REQUIRED ACTION> For the entries that follow, retype exactly the lines from the one containing "Screen dimensions: 1920x1139" to the one containing "Reset Static Mesh", inclusive, and only those. Images stay out of the copy.

(RECORDS SHOWN Opens)

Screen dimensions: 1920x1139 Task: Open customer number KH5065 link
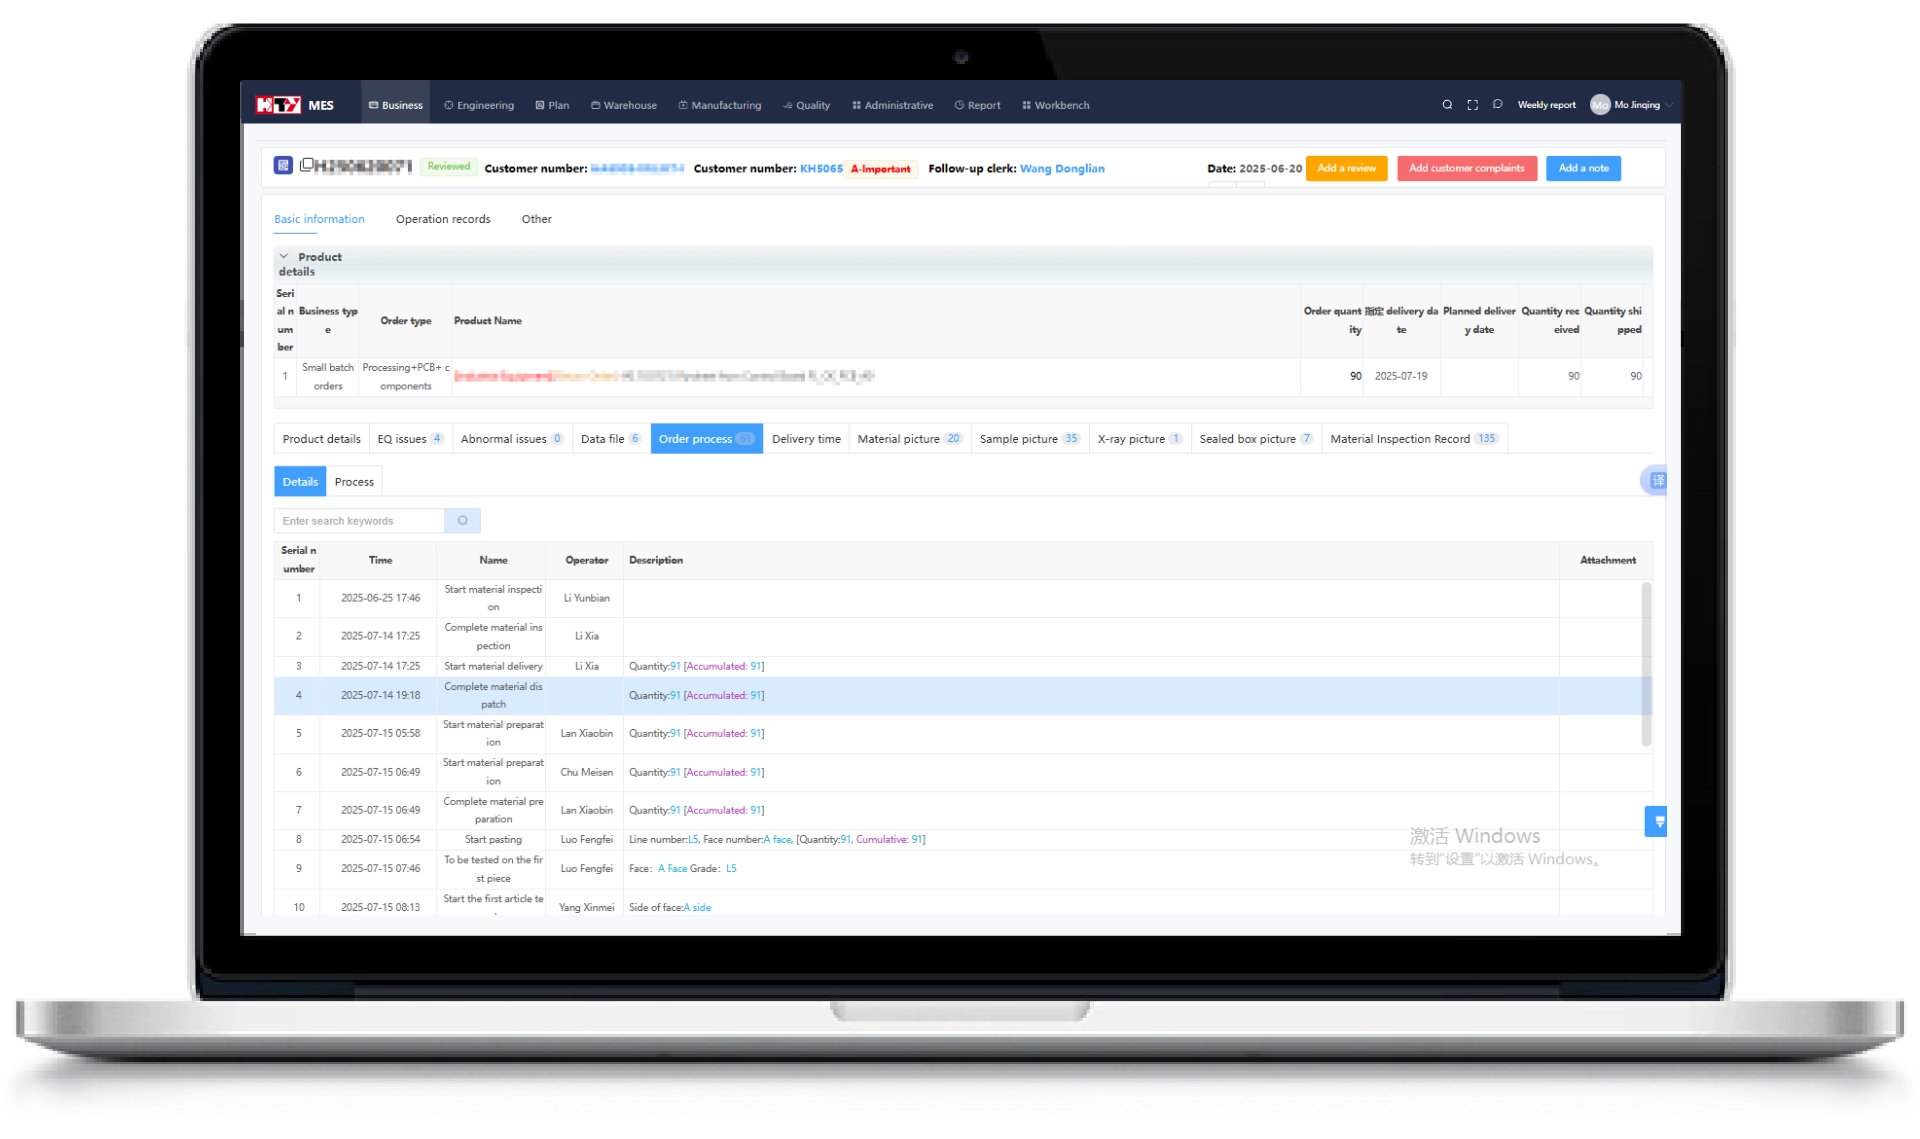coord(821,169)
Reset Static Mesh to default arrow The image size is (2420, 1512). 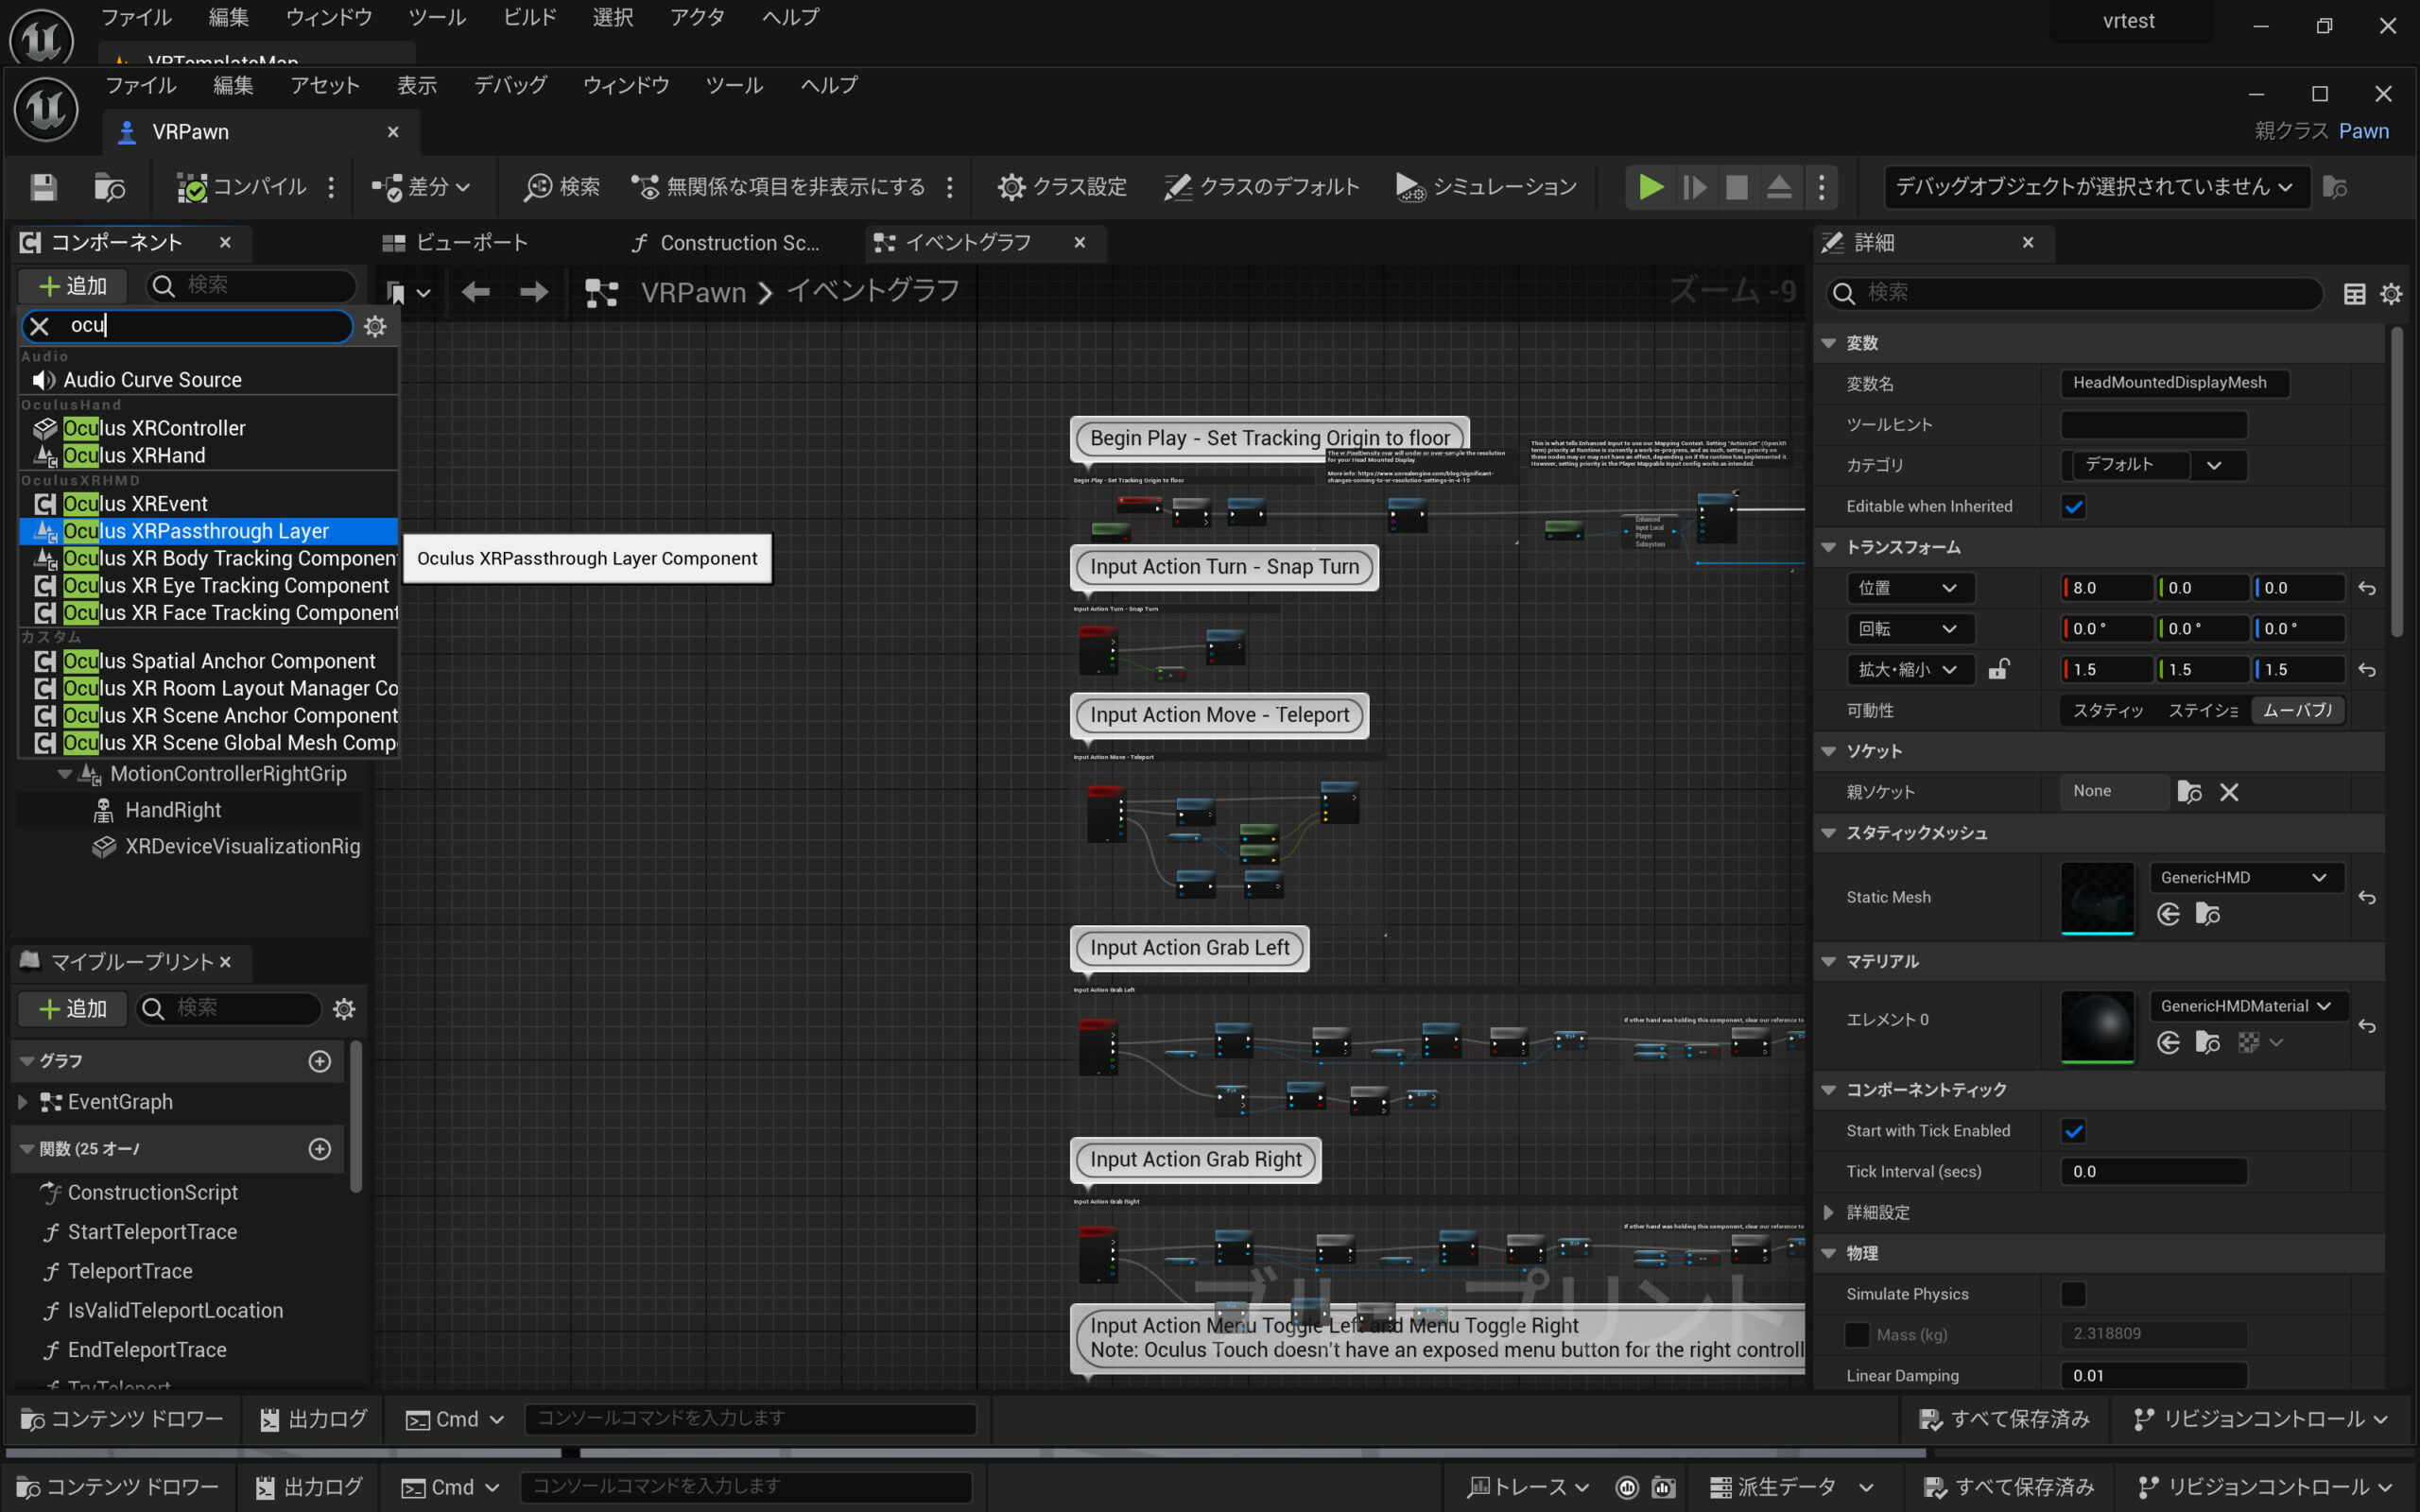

(RECORDS SHOWN Closes)
(RECORDS SHOWN Opens)

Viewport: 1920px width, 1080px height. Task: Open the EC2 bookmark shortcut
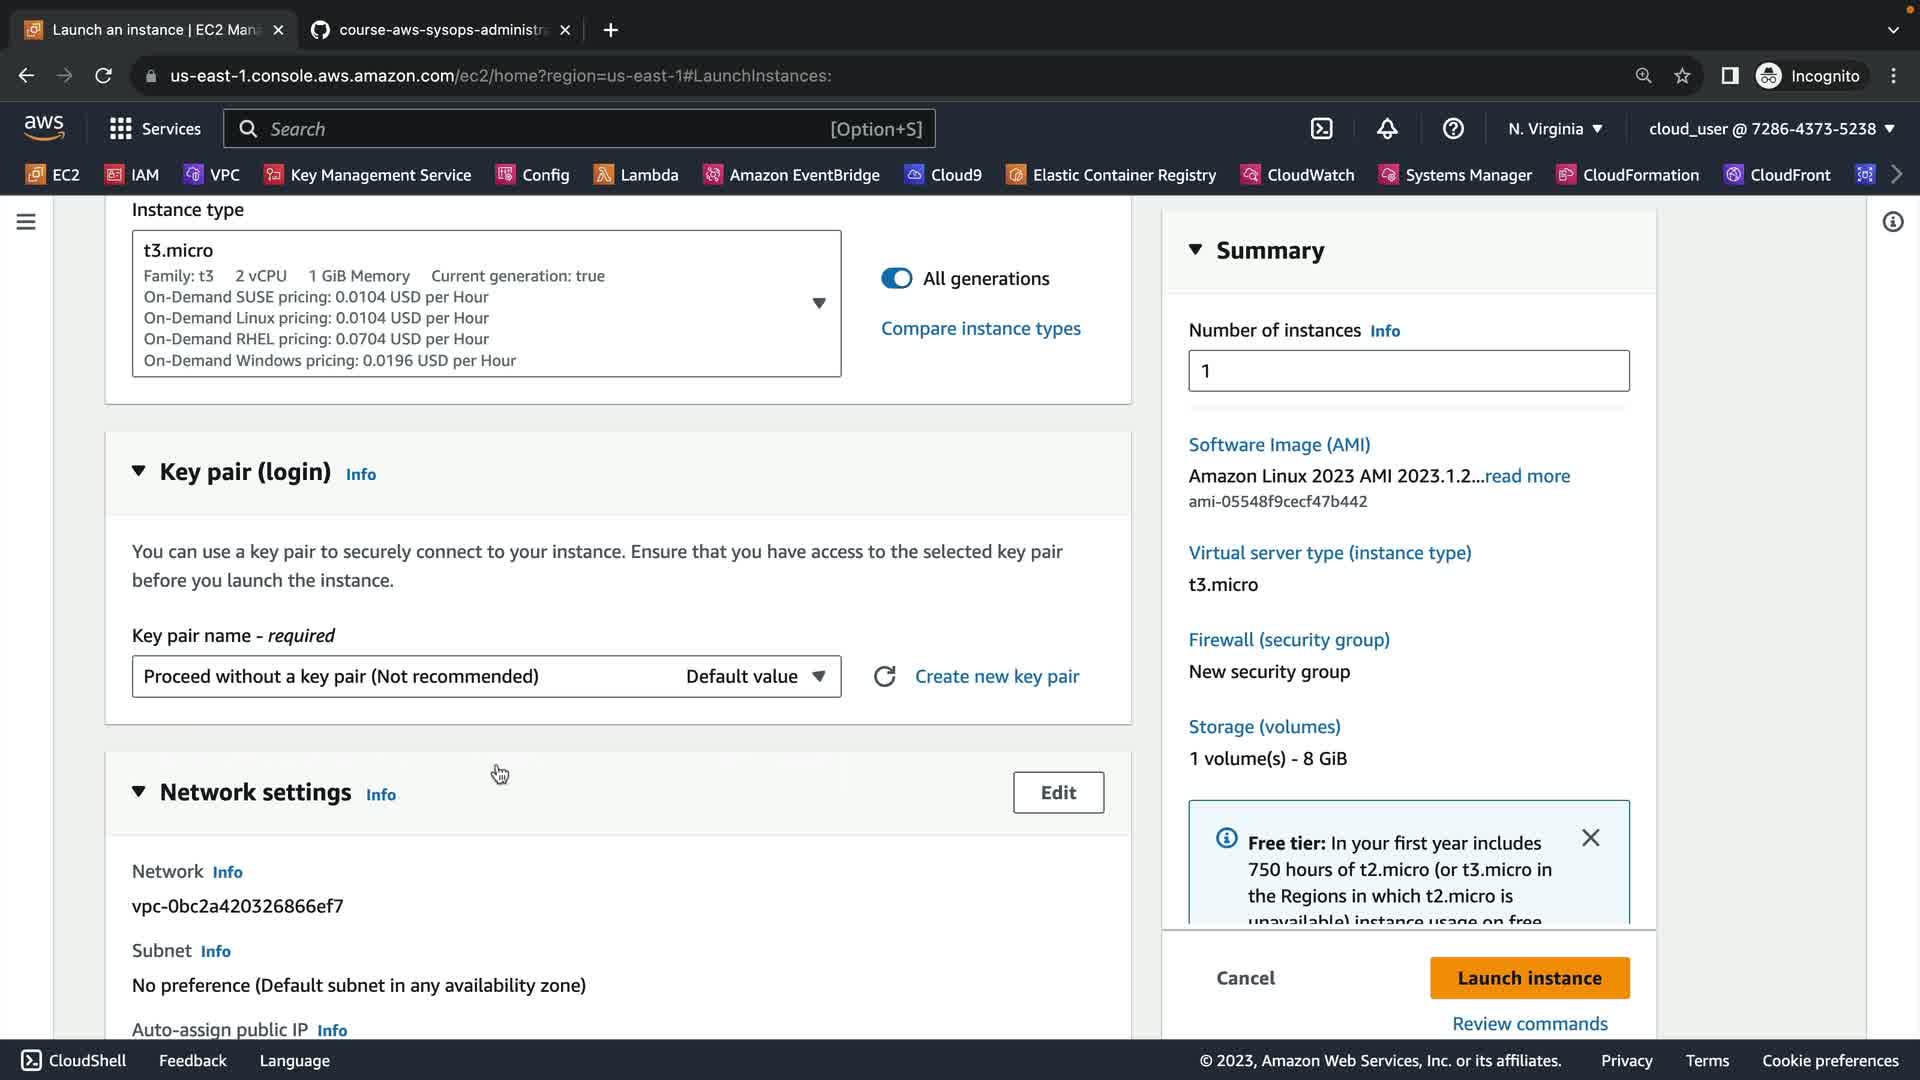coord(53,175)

(RECORDS SHOWN Closes)

EXERCISE RESPONSE>
Screen dimensions: 1920x1139 Task: Open customer number KH5065 link
coord(821,169)
Reset Static Mesh to default arrow The image size is (2420, 1512). 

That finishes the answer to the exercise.